OK. So you mean that after a submit action, the new interface is displayed from the top? This is expected behavior. Why is this an issue? How does your UX work?
I am not aware that the is a metric available that shows how long a file upload takes.
Actually we are migrating a legacy application build on C# and in their current behavior after the submit action the interface is not displayed from the top
Yes I agree in Appain we see the interface is displayed from the top on submission, which is the issue for the users. So we have no alternative and confirm this is Appian behavior.
Any performance metrics on size vs. time is possible?
I understand. In my experience, it is important to NOT try to copy the exact UX of a legacy app into Appian. But I understand that this something stakeholders do not want to hear.
I do not know of any file upload specific metrics. I am still interested why you need/want this.
From the UI a file of 1 GB is uploaded and through the process the operation are performed like unzip and making entries to the database tables based on data present in the file.
This process have more than 50 nodes added based on the file processing logic.
During the upload its take a long time to display back the data which is not the case in legacy application. So the team wanted the metric of size vs time.
Trying to process a file that large using Appian processes is probably not something I would recommend.

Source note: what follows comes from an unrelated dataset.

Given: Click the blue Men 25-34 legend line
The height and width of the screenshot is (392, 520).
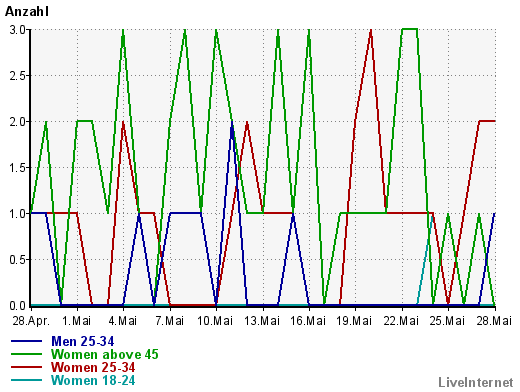Looking at the screenshot, I should [x=26, y=341].
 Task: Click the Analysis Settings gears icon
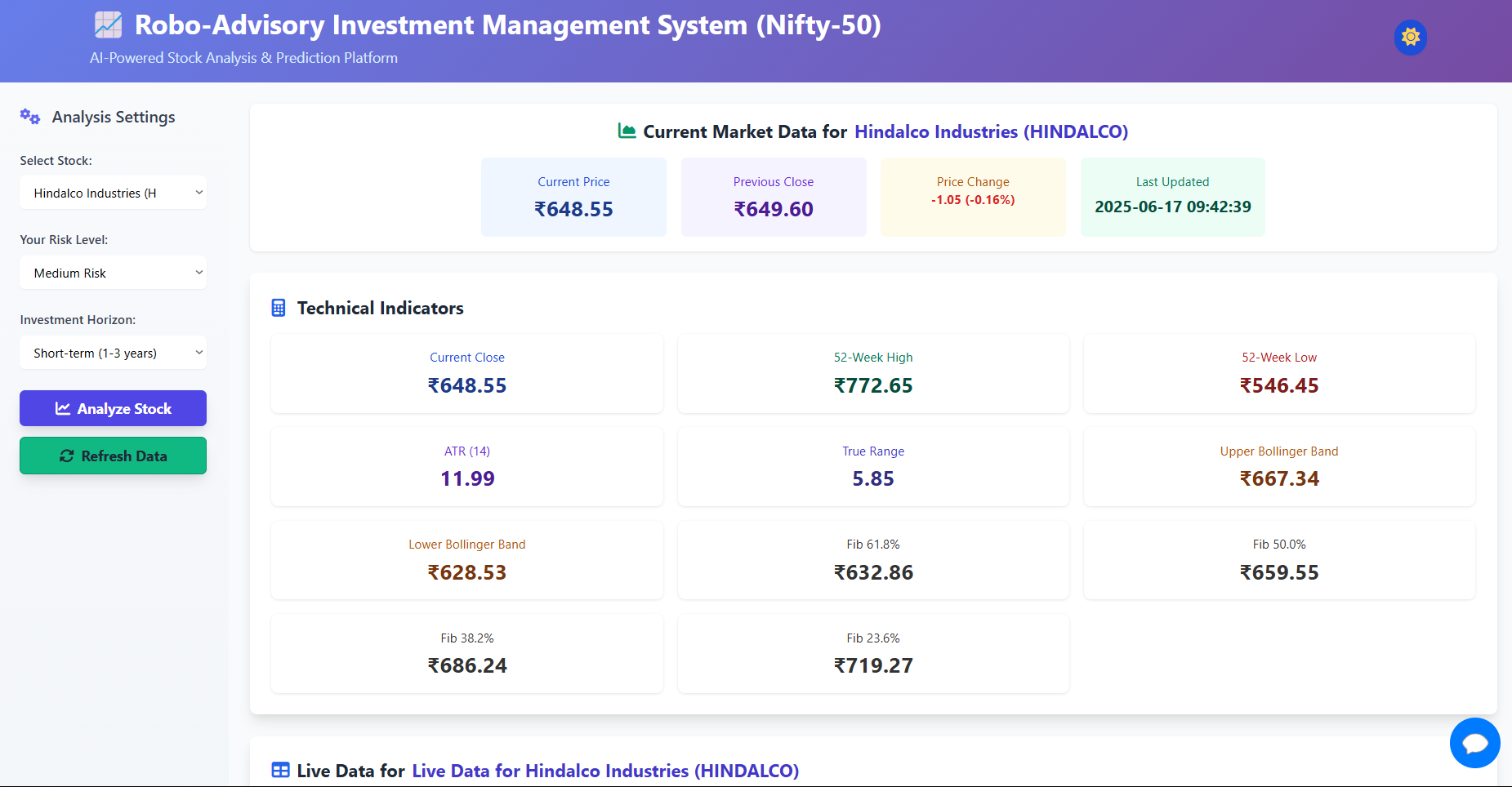point(30,117)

https://community.appian.com/w/the-appian-playbook/188/transferring-processing-large-data-sets-etl
Low-code with Appian make us developers way faster, but the tradeoff is a reduction of flexibility. This works great for typical process driven business applications, but for handling of large files not so much.
We typically try to write the file to the DB as direct as possible and do the processing in stored procedures.
Sure will try the approach suggested.
Thankyou very much for the time reply and support.